定年退職した自由人のBLOGです。庶民の目線であんなこと、こんなこと、きままに思ったことを書いてみたい。

返せない奨学金

2013年02月27日 | Weblog

独立行政法人「日本学生支援機構」は前身の「日本育英会」当時貸与した奨学生を含めると累計で「約936万人」もの学生に奨学金を支給し、教育の機会均等、及び人材育成に貢献してきた。

ここへ来て問題が大きくなったことに「奨学金の未返還者の増大」が出た。

そもそも奨学生はどのくらい存在するかというと。

平成21年度実績は

○大学学部生及び短大生 は34・8%(2・9人に1人)

○大学院生 40・7(2.5人に1人)

○高等専門学校生 12.4%(8・1人に1人)

○専修学校(専門過程)生 30.2%(3.3人に1人)

これらの奨学金の返還状況をみると、平成21年中に返還すべき額「3983億円」に対し

「797億円」が未返還となっている。実に2割を超える率であり、延延滞人数は「約34万人」という厳しい数字が出ている。
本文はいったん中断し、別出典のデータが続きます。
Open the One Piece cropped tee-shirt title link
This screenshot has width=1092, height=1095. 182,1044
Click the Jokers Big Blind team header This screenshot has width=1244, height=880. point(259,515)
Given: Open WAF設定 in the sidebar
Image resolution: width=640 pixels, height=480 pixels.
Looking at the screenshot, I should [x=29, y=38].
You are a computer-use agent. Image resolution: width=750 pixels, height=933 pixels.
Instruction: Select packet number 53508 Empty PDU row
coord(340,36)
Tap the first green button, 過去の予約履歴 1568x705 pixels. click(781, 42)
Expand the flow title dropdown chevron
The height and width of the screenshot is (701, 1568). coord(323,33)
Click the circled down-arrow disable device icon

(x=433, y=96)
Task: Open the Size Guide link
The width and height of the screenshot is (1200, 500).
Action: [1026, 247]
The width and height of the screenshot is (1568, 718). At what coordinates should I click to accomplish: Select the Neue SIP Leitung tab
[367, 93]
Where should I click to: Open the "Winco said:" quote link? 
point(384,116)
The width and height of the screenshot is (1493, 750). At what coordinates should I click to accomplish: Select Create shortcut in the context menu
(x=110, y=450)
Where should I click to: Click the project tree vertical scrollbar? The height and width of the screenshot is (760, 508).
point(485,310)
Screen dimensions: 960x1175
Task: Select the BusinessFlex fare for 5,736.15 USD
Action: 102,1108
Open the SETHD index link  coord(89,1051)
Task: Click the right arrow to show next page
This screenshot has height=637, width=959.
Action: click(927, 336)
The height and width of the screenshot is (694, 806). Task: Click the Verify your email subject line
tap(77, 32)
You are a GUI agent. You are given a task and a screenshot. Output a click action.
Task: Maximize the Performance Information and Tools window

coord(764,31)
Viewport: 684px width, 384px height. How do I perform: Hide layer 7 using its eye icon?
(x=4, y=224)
機構の奨学金は、貸与が終了した後に返還が原則であり、その変換金は、ただちに後輩の奨学金に活用されるため、確実に返還する必要のある性格だ。

電話督促は平成21年度あけで約124万件に上っている。連帯保証人への督促も延滞3ヶ月目から行われている。

第一種奨学金(無利子貸与)で月3万円、5・4万、6.4万円

第2種奨学金(有利子貸与)で3万、5万、8万、10万、12万、となっている。

単純計算で4年間の貸与額は無利子でも「307万円」、有利子で「576万円」に上る。

平均3年~5年で離職してパートとなる「ワークングプア」が多発している現状。就職浪人、低賃金就職。返済にメドが立たない学生の姿は容易に想像がつく。

小生も就職して数年間、薄給から月々3~5万もの額を返済することの困難さは経験した。

数百万円もの借金を背負っての就職。結婚が遅れる事はこの辺の事情もありそうだ。

日本の奨学金制度は殆んど全額「返すことを前提とした制度」だ。

欧米は政府が保証人となって金融機関が貸与を行い、全学生の約5割が給付を受けている。米国の場合年額約220億ドル(約2兆6400億円)に上る。

授業料の安さ、奨学金の手厚さ、等政府の教育に注ぐ姿勢の違いが大きい。日本は世界に誇る医療保健制度は持つが、奨学金制度、教育機関に対する補助金率等従来あまり比較されてこなかった問題が注目されてきている。